:: TASK BRIEF ::
Where the word "filter" shows up in a line below, that line is counted. State how many lines are counted, without any other words.

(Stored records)
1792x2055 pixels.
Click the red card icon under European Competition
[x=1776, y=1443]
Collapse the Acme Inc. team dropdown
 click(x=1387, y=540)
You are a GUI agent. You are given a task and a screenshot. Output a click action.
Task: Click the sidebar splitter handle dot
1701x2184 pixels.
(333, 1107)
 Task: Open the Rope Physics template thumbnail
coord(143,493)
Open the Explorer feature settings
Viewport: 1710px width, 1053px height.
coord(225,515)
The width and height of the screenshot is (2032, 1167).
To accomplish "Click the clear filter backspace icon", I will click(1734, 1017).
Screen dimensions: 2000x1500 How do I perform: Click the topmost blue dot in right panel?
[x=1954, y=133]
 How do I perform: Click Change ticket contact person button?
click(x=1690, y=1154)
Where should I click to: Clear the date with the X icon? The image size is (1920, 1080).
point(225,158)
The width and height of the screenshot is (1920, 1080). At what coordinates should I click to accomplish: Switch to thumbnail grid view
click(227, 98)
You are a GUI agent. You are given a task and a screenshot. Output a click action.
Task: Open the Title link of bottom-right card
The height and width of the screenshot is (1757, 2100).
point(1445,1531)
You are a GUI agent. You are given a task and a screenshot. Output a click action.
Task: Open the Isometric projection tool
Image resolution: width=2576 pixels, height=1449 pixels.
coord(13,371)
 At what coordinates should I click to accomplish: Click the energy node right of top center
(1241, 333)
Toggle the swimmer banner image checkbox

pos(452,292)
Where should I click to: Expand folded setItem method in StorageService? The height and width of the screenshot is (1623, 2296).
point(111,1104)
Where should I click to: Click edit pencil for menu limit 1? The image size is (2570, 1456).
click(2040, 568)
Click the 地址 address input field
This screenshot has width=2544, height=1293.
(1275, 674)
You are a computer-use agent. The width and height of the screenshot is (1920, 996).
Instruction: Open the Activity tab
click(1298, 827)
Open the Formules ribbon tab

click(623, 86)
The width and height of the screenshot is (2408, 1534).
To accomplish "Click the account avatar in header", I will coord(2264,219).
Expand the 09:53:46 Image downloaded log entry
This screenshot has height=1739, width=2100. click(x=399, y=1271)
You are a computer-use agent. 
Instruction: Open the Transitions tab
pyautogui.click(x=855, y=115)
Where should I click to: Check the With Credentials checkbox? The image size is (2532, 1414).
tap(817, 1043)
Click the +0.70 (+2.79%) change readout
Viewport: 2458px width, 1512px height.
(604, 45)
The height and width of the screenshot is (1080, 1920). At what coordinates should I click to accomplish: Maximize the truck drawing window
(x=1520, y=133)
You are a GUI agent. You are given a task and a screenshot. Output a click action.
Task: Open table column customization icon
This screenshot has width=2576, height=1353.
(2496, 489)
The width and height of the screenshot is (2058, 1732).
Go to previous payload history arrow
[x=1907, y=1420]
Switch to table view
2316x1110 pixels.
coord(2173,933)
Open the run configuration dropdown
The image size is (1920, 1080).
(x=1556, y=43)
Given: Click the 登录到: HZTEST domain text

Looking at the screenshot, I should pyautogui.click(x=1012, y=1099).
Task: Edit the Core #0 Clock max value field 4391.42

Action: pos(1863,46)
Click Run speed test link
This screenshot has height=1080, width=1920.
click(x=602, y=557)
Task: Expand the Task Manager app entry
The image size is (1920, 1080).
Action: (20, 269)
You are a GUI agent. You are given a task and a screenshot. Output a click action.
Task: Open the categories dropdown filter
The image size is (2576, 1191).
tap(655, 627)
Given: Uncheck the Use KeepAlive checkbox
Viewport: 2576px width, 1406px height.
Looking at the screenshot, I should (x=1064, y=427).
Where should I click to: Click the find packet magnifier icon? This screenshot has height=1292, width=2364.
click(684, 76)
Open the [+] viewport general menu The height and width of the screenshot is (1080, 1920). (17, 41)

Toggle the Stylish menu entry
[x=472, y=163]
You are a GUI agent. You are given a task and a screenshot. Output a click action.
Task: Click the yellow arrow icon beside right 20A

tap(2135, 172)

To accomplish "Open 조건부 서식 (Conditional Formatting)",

:: COMPLETED TASK ::
2